YOUR TASK: Copy the stretch of entries from the line containing "Point to the church" through the line containing "[x=204, y=272]", raising every x and y coordinate in the answers by 110 and keeping all other lines unchanged, including the viewport sizes. Give only those lines.

START TASK INPUTS

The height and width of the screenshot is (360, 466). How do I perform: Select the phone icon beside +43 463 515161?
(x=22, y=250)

END TASK INPUTS
START TASK INPUTS

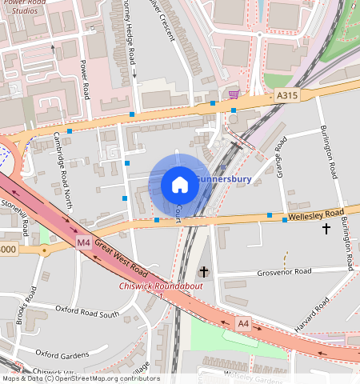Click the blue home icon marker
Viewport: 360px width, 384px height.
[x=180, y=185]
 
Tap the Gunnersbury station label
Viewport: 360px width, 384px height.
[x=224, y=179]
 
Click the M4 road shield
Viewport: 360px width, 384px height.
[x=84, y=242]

END TASK INPUTS
START TASK INPUTS

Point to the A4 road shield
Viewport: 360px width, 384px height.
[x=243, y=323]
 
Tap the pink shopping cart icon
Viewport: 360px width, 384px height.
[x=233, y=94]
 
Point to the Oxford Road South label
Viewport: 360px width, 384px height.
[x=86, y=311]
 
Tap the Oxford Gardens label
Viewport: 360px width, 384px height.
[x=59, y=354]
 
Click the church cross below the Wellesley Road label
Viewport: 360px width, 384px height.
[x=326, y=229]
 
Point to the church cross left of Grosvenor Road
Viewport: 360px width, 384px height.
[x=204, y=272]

END TASK INPUTS

RESULT OF THE EXERCISE:
Point to the church cross left of Grosvenor Road
Viewport: 360px width, 384px height.
[x=314, y=382]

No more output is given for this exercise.